In my quest for openness and authenticity, I sometimes get carried away and tell you oh-so-much more than you want or need to know.
(This is not an online journal, ya know!)
That said, it is a space where I discuss depression and anxiety, among other mental health and self-help-y subjects. So, it’s not the worst thing on earth that I let you into this sometimes-dark, sometimes-bright mind of mine.
How it works: Anxiety is more of a *POW* and then *poof* kinda thing. But depression… oh, depression! It is like the ebb and flow of an ocean… creeping up and then before you know it, you’ve been knocked over and you’re underwater.
This reminds me of a million stories but I’ll keep it at just one.
I was the kid who swam out beyond the swells. I dove beneath the crests of waves and came up on the other side. Sometimes, I floated over the the top.

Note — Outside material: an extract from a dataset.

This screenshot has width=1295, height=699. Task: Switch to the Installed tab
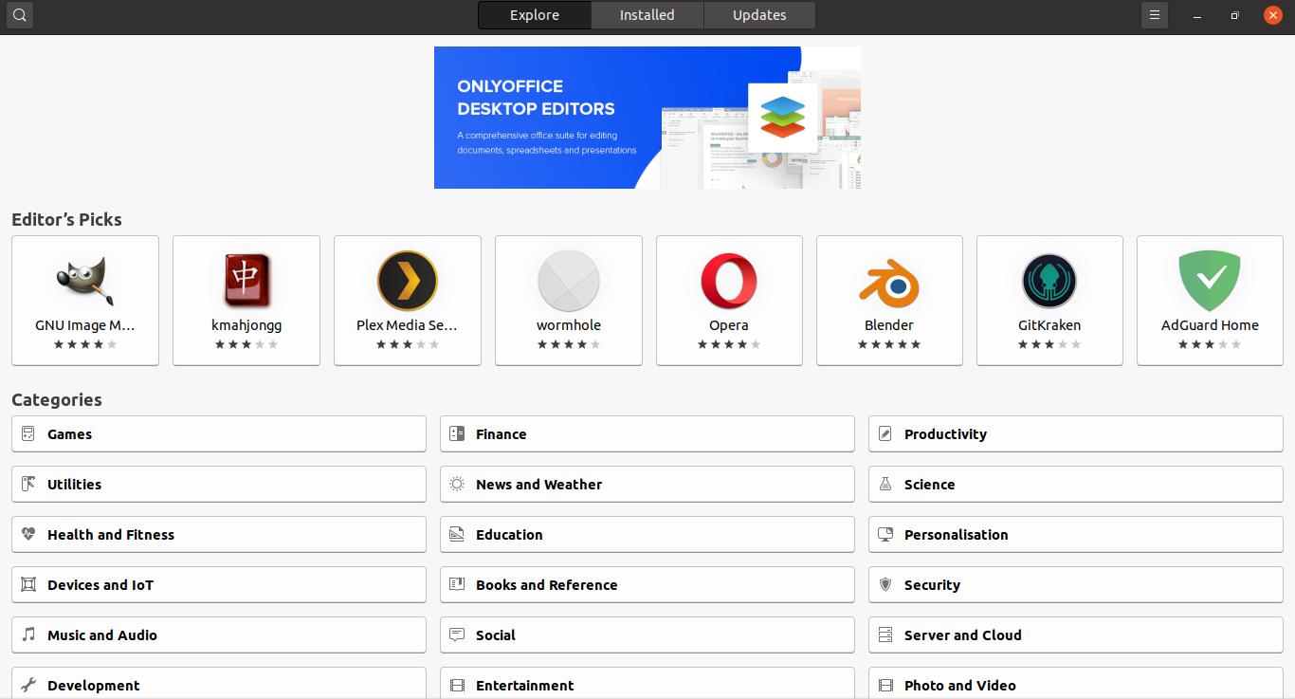[647, 15]
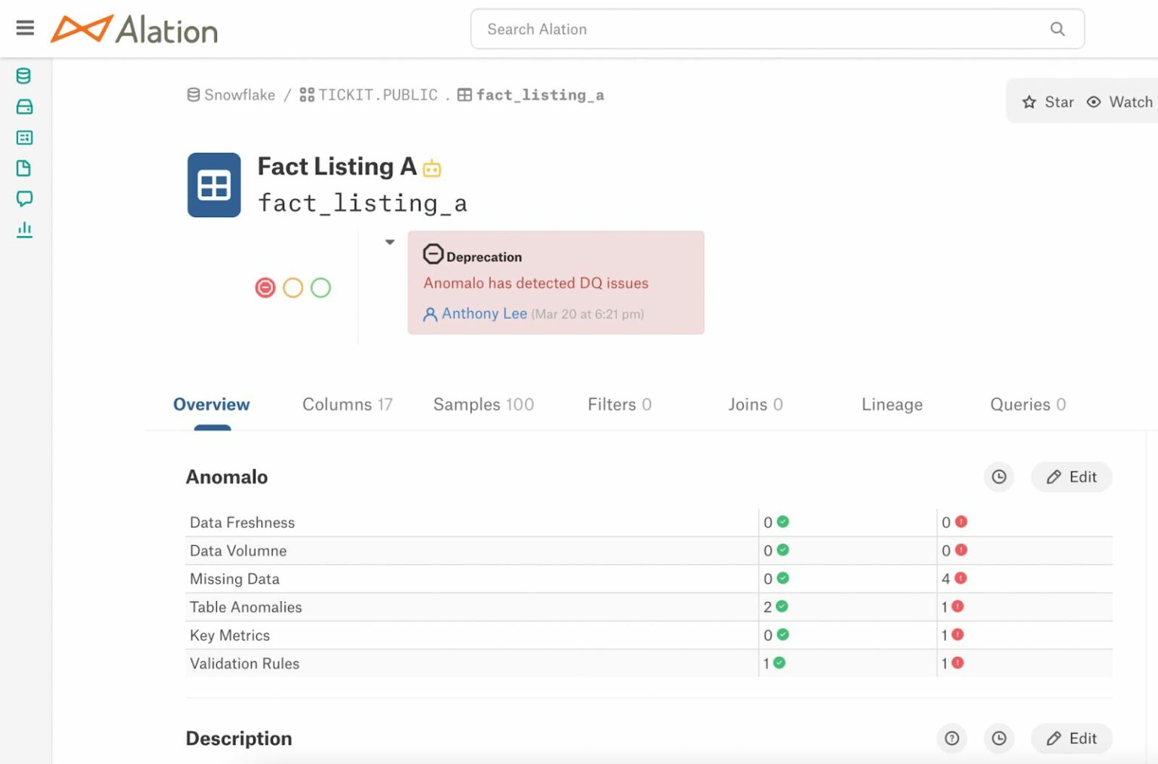Select the red deprecation trust flag

click(x=265, y=287)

And then there were the times I wasn’t fast enough and the waves slammed into me, legs and arms flailing everywhere. Up was down and down was up. My face was pushed in the sand below and I felt like my lungs would burst. Just when I thought I’d die from suffocation, I’d somehow gasp for breath as I blasted above the surface.
It was terrifying and exhilarating. I was hooked.
Me and my ocean… I never doubted its power.
Yesterday, I was underwater, flailing.
Today, I am less so. The water is swirling around my waist. I can feel the sun upon my face. I have hope.
The feature photo I’ve shared is from one of my last trips to the beach before I moved to Canada. It is my beloved Pacific… and I miss it so! It wasn’t hot… it was October, which explains the absence of bathing suits and people on the sand. But it was beautiful.
I guess what they say is true: You can take the girl out of California but you can’t take California out of the girl.